(Element and text location data)
════

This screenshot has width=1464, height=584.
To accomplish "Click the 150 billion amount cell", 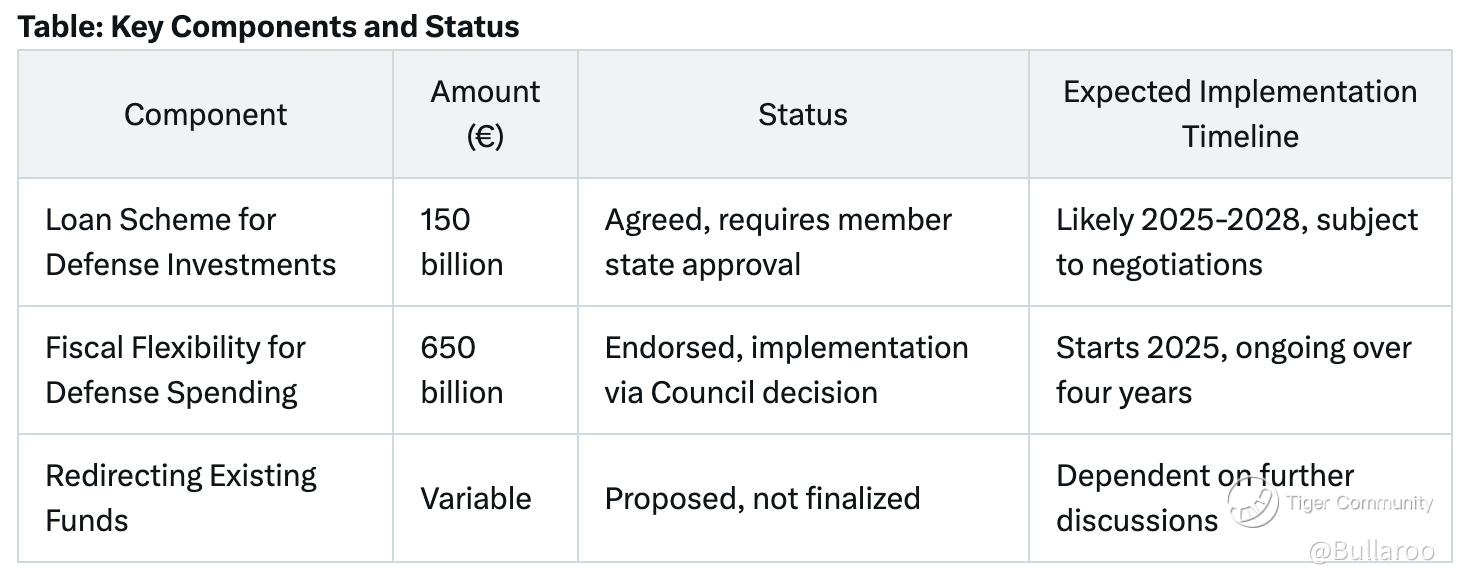I will coord(461,242).
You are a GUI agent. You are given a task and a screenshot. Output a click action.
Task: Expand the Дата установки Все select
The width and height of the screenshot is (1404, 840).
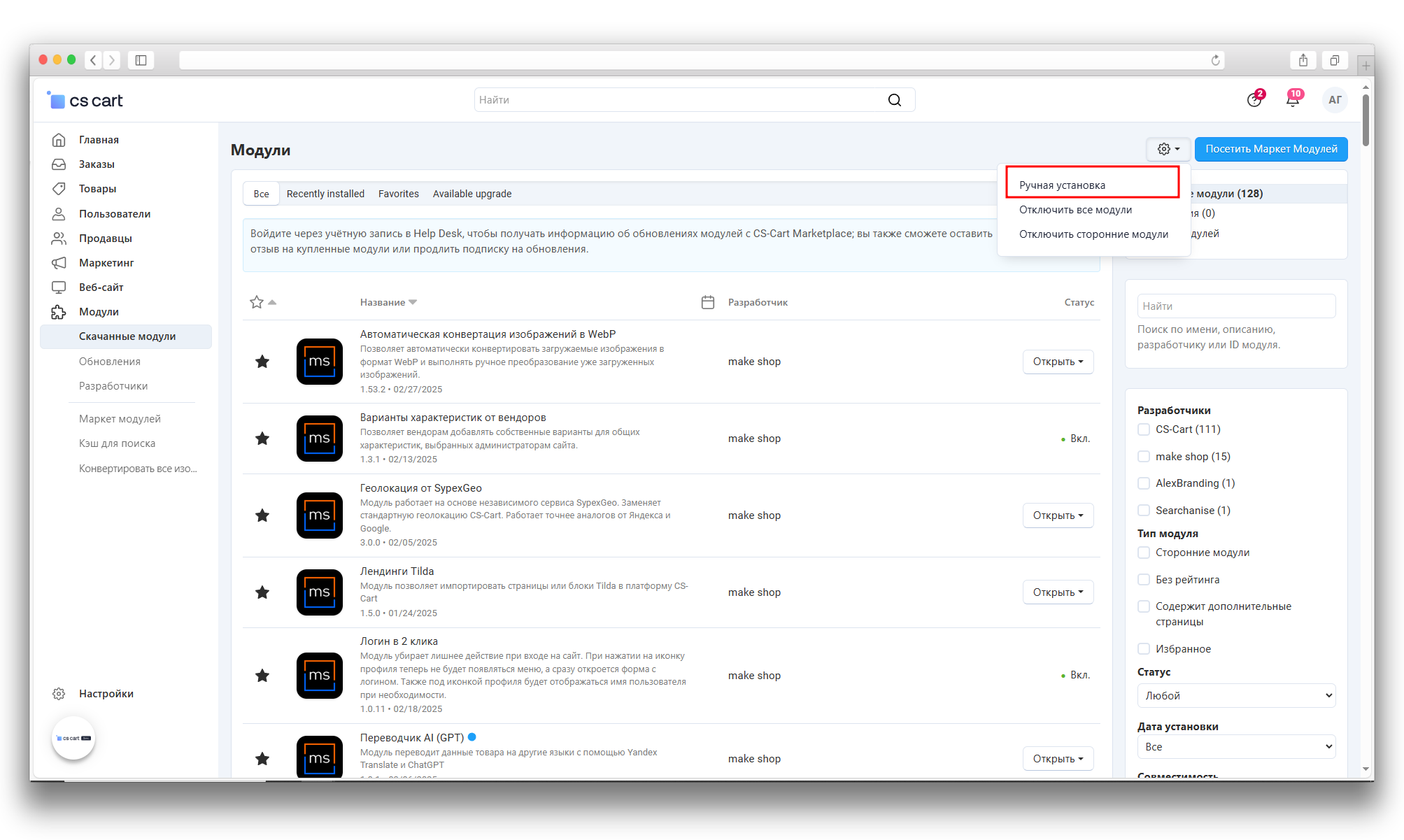(x=1235, y=747)
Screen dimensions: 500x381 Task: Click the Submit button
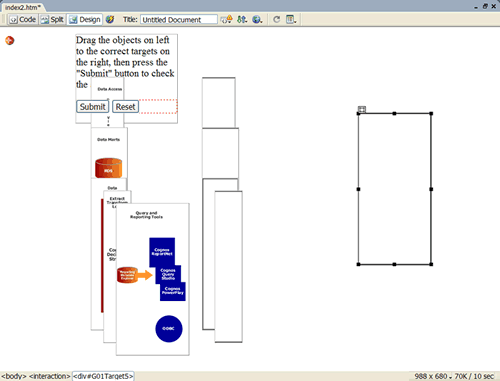tap(92, 107)
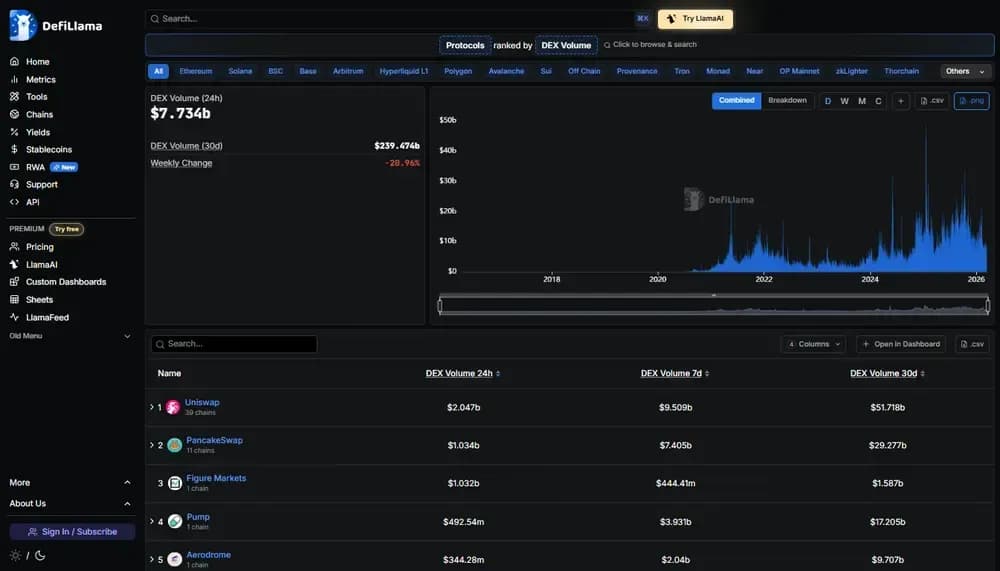Click the protocol table search field

(235, 344)
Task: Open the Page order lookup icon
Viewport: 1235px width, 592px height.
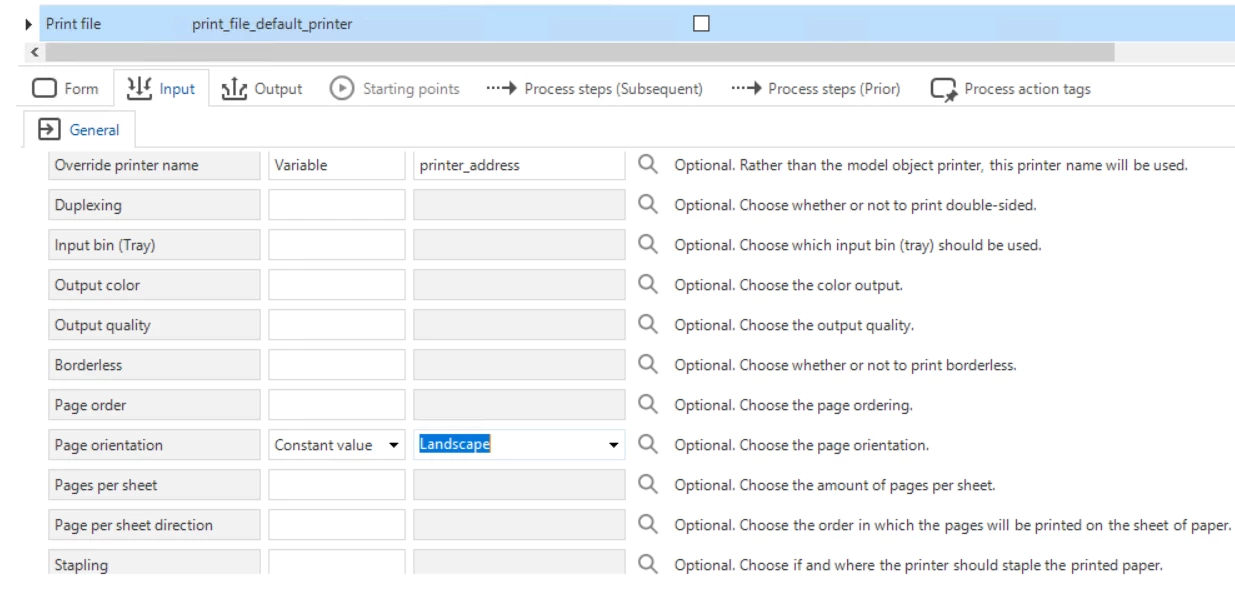Action: (x=648, y=405)
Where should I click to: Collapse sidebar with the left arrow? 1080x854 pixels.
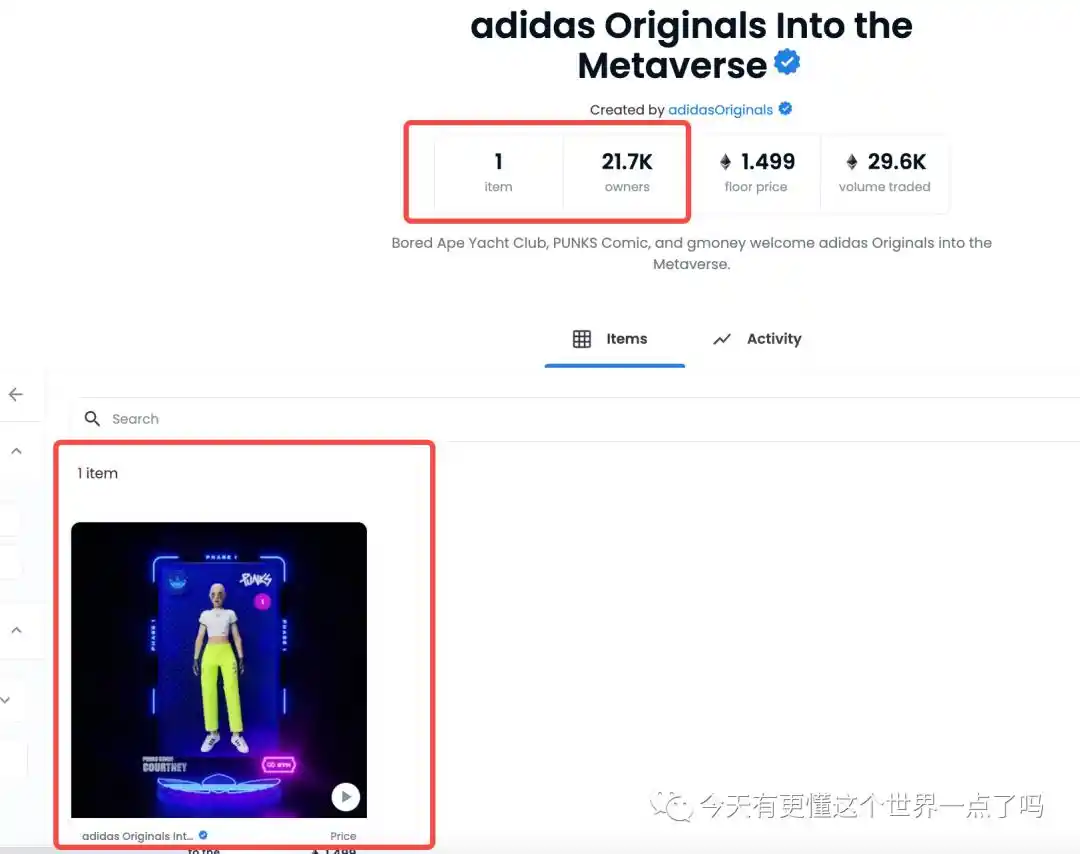(x=16, y=394)
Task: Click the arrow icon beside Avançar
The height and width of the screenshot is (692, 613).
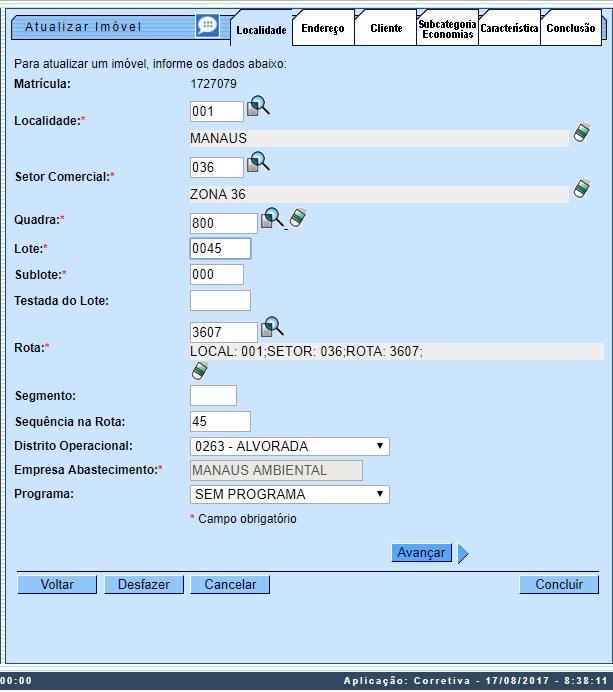Action: [x=463, y=553]
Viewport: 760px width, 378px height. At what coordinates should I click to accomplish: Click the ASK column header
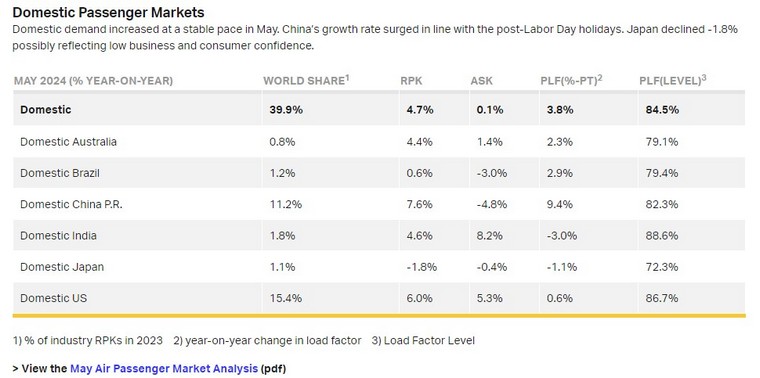click(481, 81)
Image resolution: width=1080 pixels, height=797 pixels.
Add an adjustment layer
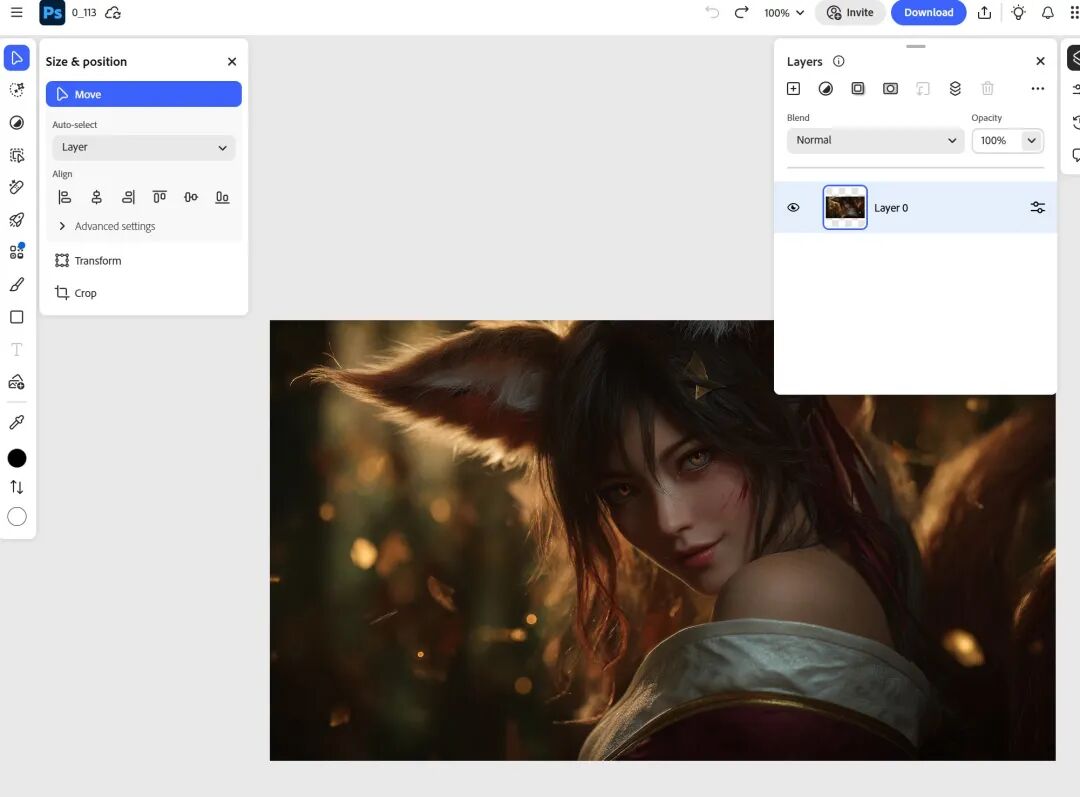[825, 88]

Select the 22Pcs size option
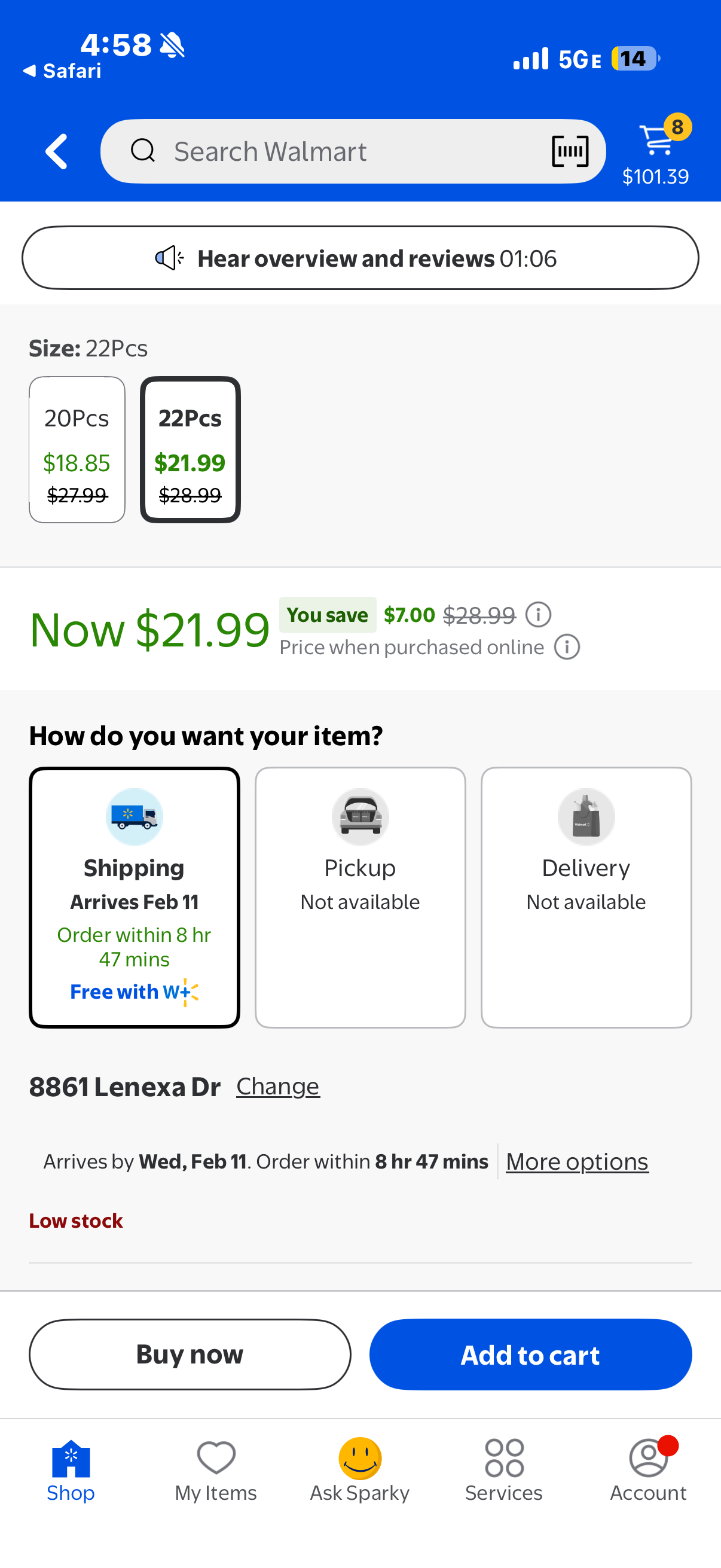point(190,449)

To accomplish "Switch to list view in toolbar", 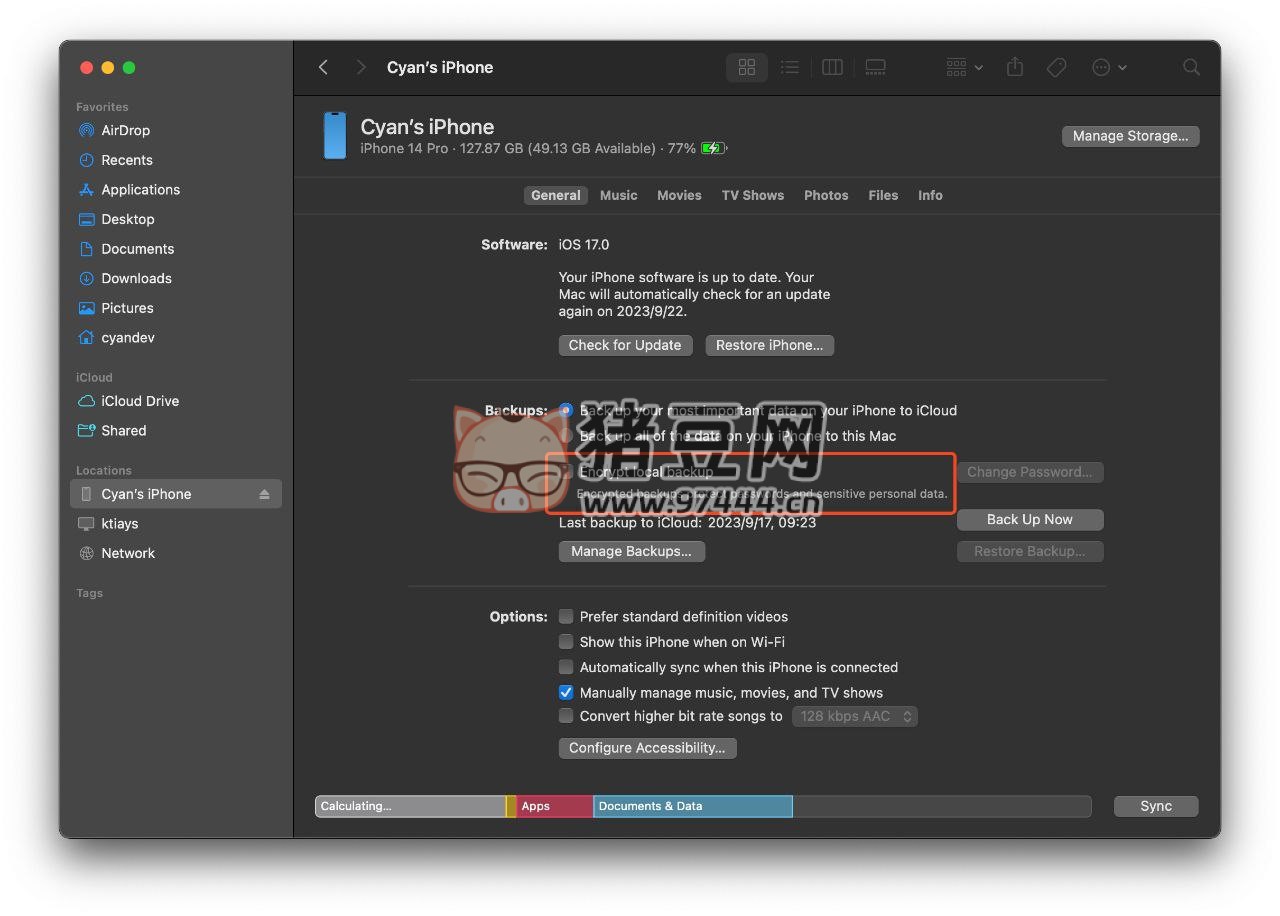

════

- **Task description**: Copy out the records from the line containing "Image resolution: width=1080" through the end of the records, leaving out the pictures.

- **Exercise answer**:
Image resolution: width=1080 pixels, height=797 pixels.
Add an adjustment layer
[825, 88]

Select the 22Pcs size option
point(190,449)

To accomplish "Switch to list view in toolbar", 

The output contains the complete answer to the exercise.